Les Français de l'étranger forment une population jeune, mobile, bien éduquée, à la recherche d'un enseignement de qualité pour ses enfants – auquel répondent parfaitement l'AEFE et la Mission laïque française (MLF) – mais il existe une autre population française, sédentaire et binationale, dont les demandes et les besoins sont différents. Nous devons effectuer une projection sur les cinq ou dix ans à venir et moduler notre offre pour répondre à cette demande en perpétuelle augmentation. C'est pourquoi j'ai créé un comité de pilotage et mis en place trois groupes de travail qui regrouperont les acteurs du monde éducatif, de l'éducation nationale, mais également du monde des entreprises. Depuis quelques mois, dans le cadre de la mise en place de notre diplomatie économique, je rencontre un grand nombre de chefs d'entreprise et de grands patrons de groupes installés à l'étranger. Tous me l'ont dit, la présence d'un établissement scolaire est un point d'ancrage important pour les Français qui s'expatrient.

Les membres du comité de pilotage me feront en juin prochain des propositions qui m'aideront à répondre à cette demande. Je leur ai demandé de faire preuve de la plus grande ouverture d'esprit et d'envisager tous les outils qui pourraient être mis en place, au-delà de ceux qui existent et que nous devons pérenniser. C'est dans cet esprit que nous devons diversifier notre offre.

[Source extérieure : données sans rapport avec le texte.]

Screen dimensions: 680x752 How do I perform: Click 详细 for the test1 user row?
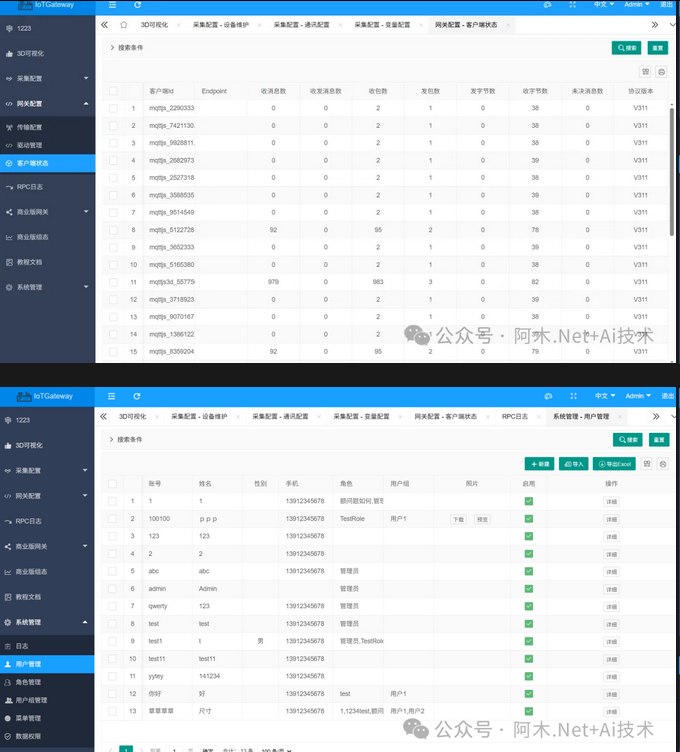[611, 641]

Le projet de loi relatif à la représentation des Français de l'étranger sera examiné par l'Assemblée nationale mardi prochain. J'espère que cette réforme passionnante intéressera un grand nombre de députés, et pas uniquement ceux qui représentent les Français établis à l'étranger.

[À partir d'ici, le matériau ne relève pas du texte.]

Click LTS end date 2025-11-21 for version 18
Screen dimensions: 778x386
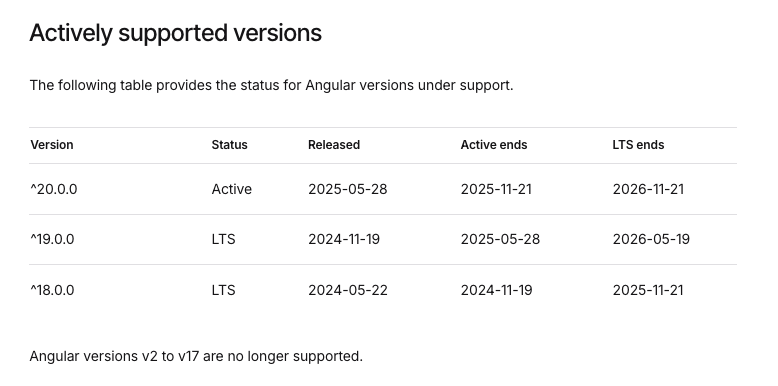point(648,290)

Depuis 1982, par deux fois, le Conseil supérieur des Français de l'étranger (CSFE) devenu par la suite l'AFE ont été réformés de l'intérieur. Quelques ajustements ont été apportés, mais l'assemblée fonctionne toujours selon le schéma créé en 1952 : elle est composée de 155 conseillers, qui ne représentent plus aujourd'hui 460 000 mais 1,611 million d'inscrits, et ceux-ci ne sont plus basés géographiquement comme ils l'étaient à l'époque. Depuis 2012, les Français de l'étranger sont représentés par 11 députés qui disposent d'un ancrage territorial et d'une circonscription, contrairement aux sénateurs qui ont pour circonscription la planète entière. Il était absolument nécessaire de donner à nos compatriotes une représentation claire qui ne s'appuie pas sur l'Agence telle qu'elle existe aujourd'hui. Si nous avions fait cela, nous aurions créé un nouveau millefeuille. Nous avons préféré regarder ce qui fonctionne et, prenant en compte l'excellent travail réalisé par les conseillers, nous avons créé une nouvelle instance. Celle-ci ne comprendra plus 155 conseillers mais 444, qui représenteront non pas des circonscriptions découpées artificiellement mais des circonscriptions consulaires regroupant les grandes concentrations de ressortissants français.

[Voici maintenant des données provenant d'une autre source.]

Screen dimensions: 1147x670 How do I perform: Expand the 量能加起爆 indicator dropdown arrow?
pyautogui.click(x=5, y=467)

Certes, le texte est ressorti du Sénat profondément modifié, mais d'autres modifications ont depuis été apportées par la Commission des lois de l'Assemblée nationale. Le débat en séance publique apportera une touche finale à ce projet de loi porteur de simplification et de clarté pour nos ressortissants, qui seront désormais représentés par des « élus locaux » issus de leur communauté, des députés, qui porteront leurs problématiques au niveau national, et des sénateurs. Tel est mon deuxième chantier.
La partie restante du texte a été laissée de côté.